Walking the Streets of my Hometown IV - Old Rid

I'm reading When Giants Fall, by Gary Long and Randy Whiteman. It's the story of the Gilmour Logging Company,  a c.19 lumbering giant in eastern Ontario. Their Trenton operation was one of the world's largest in the 1880's.

I have often wondered about this Trenton building. I have a hunch  it's the headquarters of Gilmour Logging Co. A photo from 1900, on page 183 of the book, shows a tree-lined street with a single horse and buggy, and a building facade very similar. The book describes the headquarters on Dundas street, just 600 metres from the sawmill. The river is nearby, across the street from the building's sunny side. Good spot for a sawmill. An archival photo reproduced on page 40 of the book shows the massive mill and lumber yards occupying the eastern shore of the river mouth, just behind this building. (I'm including this photo to encourage you to purchase this outstanding local history book.)


Eleanor, Al and Ridley Purdy

What's this got to do with Al Purdy? His grandfather Old Rid, who features prominently in all of Al's work,  was a Gilmour logger.

"Trenton had been a lumbering town in the days before dams were built on the river, when sprawling log booms floated downstream and coal oil lamps lighted the houses. In my grandfather's era the Gilmour Lumbering Company provided much of the town's prosperity. Potash, lumber and squared timber were shipped outward by sailing ship from the rivermouth harbour in the nineteenth century....(p.32, RBS)

Hmm. Wonder if the current tenants would like a plaque?




5 comments:

  1. Baby Al looks a lot like the grown-up Al we all think of, to my mind!

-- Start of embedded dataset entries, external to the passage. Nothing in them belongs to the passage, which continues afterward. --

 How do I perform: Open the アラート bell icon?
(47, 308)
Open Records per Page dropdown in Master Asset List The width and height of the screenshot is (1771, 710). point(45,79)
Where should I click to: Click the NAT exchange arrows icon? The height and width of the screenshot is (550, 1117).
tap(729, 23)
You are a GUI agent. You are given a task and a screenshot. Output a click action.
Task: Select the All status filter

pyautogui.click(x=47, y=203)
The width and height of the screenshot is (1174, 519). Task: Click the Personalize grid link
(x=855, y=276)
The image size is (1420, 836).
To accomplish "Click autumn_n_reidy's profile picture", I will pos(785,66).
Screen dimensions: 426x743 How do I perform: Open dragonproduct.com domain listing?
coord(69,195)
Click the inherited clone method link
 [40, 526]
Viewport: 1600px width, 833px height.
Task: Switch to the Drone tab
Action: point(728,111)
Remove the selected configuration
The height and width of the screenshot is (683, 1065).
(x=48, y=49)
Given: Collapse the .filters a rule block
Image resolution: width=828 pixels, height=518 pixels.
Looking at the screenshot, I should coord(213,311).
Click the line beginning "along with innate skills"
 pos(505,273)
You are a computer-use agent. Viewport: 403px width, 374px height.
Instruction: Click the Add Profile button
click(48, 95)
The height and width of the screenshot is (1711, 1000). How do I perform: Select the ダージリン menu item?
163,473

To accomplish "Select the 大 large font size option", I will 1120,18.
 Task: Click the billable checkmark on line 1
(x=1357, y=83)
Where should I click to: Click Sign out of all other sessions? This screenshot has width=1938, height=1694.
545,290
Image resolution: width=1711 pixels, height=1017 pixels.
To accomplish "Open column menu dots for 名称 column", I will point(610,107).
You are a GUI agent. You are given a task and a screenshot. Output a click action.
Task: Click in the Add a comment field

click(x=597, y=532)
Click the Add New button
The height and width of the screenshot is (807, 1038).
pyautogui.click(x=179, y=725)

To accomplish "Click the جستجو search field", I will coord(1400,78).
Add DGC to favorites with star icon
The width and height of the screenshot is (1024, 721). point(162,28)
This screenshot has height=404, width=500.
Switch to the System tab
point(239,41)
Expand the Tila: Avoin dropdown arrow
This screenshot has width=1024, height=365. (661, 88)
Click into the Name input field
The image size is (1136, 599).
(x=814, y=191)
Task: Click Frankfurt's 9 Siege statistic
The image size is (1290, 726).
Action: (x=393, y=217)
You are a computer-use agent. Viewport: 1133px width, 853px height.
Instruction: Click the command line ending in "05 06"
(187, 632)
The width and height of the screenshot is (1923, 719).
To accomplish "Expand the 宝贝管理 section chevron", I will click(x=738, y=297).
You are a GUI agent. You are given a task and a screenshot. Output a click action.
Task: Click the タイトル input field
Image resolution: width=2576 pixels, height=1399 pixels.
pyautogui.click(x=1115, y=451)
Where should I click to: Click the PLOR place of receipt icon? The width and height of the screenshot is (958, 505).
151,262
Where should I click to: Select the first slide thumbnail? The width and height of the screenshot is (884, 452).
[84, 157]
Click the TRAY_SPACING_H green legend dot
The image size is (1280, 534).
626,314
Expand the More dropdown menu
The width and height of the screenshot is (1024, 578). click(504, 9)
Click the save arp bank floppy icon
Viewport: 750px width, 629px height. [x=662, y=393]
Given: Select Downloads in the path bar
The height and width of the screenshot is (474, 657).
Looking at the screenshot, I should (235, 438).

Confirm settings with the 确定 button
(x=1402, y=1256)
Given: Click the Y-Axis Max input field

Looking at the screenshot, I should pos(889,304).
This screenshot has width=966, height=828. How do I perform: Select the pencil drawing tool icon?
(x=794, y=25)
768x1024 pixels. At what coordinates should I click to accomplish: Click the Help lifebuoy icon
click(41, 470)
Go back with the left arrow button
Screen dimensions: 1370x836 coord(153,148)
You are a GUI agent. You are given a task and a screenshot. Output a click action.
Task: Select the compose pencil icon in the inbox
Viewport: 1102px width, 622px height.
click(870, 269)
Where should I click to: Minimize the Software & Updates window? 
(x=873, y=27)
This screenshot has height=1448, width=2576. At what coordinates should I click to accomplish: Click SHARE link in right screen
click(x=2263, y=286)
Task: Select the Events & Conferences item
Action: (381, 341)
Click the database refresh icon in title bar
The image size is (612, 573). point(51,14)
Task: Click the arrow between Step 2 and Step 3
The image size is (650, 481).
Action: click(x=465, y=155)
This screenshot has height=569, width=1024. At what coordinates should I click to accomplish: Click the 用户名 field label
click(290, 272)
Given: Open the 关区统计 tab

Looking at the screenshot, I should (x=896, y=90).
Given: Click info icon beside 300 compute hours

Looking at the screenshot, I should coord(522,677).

    This post makes me think of a tiny and somewhat remote outpost of central Hastings County (pretty much the definition of The Country North of Belleville) called Gilmour. I wonder if the company was named after the hamlet (where doubtless there was lumber to be found) or (more probably, I imagine) the hamlet was named after the company. I have never been to Gilmour (though will visit as part of my Hastings County explorations), but went to school with some kids from there when their school – which was probably in Millbridge, another tiny hamlet – was closed and they were bused to Madoc Township Public School. That would have been a long bus ride in each direction; those poor kids.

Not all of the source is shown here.